Pneumococcal Surface Proteins as Virulence Factors, Immunogens, and Conserved Vaccine Targets

Abstract

Streptococcus pneumoniae is an opportunistic pathogen that causes over 1 million deaths annually despite the availability of several multivalent pneumococcal conjugate vaccines (PCVs). Due to the limitations surrounding PCVs along with an evolutionary rise in antibiotic-resistant and unencapsulated strains, conserved immunogenic proteins as vaccine targets continue to be an important field of study for pneumococcal disease prevention. In this review, we provide an overview of multiple classes of conserved surface proteins that have been studied for their contribution to pneumococcal virulence. Furthermore, we discuss the immune responses observed in response to these proteins and their promise as vaccine targets.

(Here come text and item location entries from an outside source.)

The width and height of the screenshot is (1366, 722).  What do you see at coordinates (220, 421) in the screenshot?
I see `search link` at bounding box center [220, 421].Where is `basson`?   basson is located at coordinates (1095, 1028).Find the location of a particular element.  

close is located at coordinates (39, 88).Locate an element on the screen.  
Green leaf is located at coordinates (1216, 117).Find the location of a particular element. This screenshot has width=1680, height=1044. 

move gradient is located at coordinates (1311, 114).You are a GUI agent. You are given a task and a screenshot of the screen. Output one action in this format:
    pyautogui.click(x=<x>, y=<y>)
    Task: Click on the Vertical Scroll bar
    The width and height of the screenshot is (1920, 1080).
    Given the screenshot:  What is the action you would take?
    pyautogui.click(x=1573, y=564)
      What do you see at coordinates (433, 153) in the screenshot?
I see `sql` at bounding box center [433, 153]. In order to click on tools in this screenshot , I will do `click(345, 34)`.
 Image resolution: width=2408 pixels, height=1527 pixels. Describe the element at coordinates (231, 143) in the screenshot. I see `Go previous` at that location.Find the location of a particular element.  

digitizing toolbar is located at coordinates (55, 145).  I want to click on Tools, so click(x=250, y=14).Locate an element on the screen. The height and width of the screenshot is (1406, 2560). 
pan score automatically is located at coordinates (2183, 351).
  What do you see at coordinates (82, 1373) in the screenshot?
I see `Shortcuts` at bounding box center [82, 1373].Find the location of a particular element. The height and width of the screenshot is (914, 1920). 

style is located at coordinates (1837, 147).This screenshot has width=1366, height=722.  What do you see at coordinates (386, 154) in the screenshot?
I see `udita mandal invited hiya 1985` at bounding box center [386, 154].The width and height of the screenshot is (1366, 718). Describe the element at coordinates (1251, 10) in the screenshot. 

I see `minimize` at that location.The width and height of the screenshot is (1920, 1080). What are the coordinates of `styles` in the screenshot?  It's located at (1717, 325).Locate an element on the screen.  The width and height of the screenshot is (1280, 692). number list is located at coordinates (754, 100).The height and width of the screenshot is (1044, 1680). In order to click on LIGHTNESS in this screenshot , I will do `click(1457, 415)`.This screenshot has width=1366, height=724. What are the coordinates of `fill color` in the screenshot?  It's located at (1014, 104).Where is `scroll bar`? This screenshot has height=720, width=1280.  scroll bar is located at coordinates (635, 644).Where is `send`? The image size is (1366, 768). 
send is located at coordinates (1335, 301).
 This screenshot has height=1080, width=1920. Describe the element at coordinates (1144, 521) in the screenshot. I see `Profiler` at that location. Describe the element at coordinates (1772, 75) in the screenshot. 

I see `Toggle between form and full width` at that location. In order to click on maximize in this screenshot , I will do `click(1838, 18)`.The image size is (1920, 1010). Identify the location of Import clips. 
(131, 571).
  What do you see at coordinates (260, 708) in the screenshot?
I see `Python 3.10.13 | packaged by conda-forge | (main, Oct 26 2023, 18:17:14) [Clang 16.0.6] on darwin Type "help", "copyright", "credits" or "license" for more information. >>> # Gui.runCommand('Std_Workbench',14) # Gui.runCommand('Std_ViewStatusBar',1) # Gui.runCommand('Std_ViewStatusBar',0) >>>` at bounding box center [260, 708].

Keywords: CbpA; PhtD pneumococcal histidine triad protein D; PspA; PsrP; Streptoccoccus pneumoniae; conjugate vaccine; pneumococcal protein vaccine; pneumolysin (PLY).

Figure 1

Interactions of pneumococcal factors representative of classes within the host respiratory epithelium. (A) PLY is released from Spn. It is pro-inflammatory in the environment and PLY monomers aggregate to form ring complexes that can trigger host cell death. It can interact with MRC-1 to promote bacterial survival. (B) CBPs impair complement-mediated killing by the host. PcpA influences biofilm formation and pneumococcal adhesion. CbpA binds its main receptor, pIgR, to promote adherence. PspA binds lactoferrin for critical iron uptake for the bacterium from the host and inhibits apolactoferrin. Both CbpA and PspA can bind lactate dehydrogenase to enhance virulence. (C) The PHTs are well-conserved surface proteins on the pneumococcus and maintain metal homeostasis through Zn and Ni binding. (D) A model showing PsrP’s SRR1-BR region extending past the CPS. While the SRR1 glycans potentially interact with another host ligand (1), the basic region binds Keratin-10 (2). Alternatively, as previously hypothesized, the glycans may be employed as important interactors with the CPS to hoist PsrP up so that it can extend past the capsule (3).